» TASK TO COMPLETE:
Each line in the records that mentions the word "link" needs to be listed.

[Stored items]
::::

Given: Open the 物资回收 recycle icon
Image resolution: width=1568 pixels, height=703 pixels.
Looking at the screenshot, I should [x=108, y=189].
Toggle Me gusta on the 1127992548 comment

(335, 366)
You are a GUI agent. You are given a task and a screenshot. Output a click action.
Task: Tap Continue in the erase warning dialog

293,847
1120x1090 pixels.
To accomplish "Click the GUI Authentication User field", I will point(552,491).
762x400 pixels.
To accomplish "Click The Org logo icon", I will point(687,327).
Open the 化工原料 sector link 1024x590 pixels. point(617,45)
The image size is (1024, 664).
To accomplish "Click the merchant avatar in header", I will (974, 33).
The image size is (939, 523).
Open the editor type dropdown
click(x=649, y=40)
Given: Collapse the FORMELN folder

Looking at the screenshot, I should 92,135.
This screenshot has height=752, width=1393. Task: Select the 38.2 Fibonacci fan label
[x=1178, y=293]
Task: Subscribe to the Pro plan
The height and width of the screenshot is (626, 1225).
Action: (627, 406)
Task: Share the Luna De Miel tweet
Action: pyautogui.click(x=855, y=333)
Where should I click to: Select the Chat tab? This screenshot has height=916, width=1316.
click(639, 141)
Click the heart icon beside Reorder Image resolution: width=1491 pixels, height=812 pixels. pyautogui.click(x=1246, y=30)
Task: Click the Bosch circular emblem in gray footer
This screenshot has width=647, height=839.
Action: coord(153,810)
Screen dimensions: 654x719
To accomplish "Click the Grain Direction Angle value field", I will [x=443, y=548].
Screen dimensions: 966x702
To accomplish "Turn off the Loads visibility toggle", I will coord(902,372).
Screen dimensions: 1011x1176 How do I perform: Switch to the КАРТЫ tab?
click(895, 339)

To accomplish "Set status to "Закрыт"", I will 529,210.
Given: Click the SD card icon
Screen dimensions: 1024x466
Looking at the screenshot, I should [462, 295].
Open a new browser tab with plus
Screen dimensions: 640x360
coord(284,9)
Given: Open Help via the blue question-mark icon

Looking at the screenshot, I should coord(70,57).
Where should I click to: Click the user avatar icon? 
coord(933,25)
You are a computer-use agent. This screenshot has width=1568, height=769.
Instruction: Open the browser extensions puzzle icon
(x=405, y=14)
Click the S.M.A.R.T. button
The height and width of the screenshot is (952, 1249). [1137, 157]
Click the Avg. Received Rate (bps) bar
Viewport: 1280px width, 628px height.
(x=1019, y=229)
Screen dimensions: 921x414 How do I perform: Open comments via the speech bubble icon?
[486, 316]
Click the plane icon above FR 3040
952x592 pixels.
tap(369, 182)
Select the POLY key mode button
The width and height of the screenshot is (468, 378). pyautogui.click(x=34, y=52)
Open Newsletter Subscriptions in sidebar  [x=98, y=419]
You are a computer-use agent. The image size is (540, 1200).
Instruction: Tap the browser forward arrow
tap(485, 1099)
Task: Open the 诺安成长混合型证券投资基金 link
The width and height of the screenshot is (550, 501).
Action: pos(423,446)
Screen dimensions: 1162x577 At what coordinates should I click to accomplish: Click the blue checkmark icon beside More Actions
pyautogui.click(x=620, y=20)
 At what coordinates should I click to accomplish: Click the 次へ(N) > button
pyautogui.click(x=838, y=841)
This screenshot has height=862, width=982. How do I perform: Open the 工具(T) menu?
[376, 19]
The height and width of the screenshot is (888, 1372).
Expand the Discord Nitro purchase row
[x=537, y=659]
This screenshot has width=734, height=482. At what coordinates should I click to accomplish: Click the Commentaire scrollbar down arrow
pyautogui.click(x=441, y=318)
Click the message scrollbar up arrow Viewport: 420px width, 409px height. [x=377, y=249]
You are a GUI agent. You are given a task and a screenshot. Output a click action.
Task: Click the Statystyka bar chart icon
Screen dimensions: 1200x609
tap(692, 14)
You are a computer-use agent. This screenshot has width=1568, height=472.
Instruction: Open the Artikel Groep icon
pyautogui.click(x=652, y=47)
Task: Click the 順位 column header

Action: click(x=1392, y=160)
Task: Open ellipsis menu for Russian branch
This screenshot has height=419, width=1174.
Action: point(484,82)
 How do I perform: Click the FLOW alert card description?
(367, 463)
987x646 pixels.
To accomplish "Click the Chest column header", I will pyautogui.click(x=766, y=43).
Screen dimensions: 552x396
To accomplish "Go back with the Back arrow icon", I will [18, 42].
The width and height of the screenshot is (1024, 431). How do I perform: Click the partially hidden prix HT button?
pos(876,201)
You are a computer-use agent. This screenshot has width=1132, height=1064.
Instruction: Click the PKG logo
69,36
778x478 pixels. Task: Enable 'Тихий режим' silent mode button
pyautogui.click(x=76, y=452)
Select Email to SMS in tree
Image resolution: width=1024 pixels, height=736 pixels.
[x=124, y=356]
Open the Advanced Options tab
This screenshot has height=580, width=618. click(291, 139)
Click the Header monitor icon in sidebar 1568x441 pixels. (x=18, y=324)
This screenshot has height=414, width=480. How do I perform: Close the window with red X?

::::

» RESPONSE AREA:
Open the 化工原料 sector link 1024x590 pixels. point(617,45)
Task: Open the 诺安成长混合型证券投资基金 link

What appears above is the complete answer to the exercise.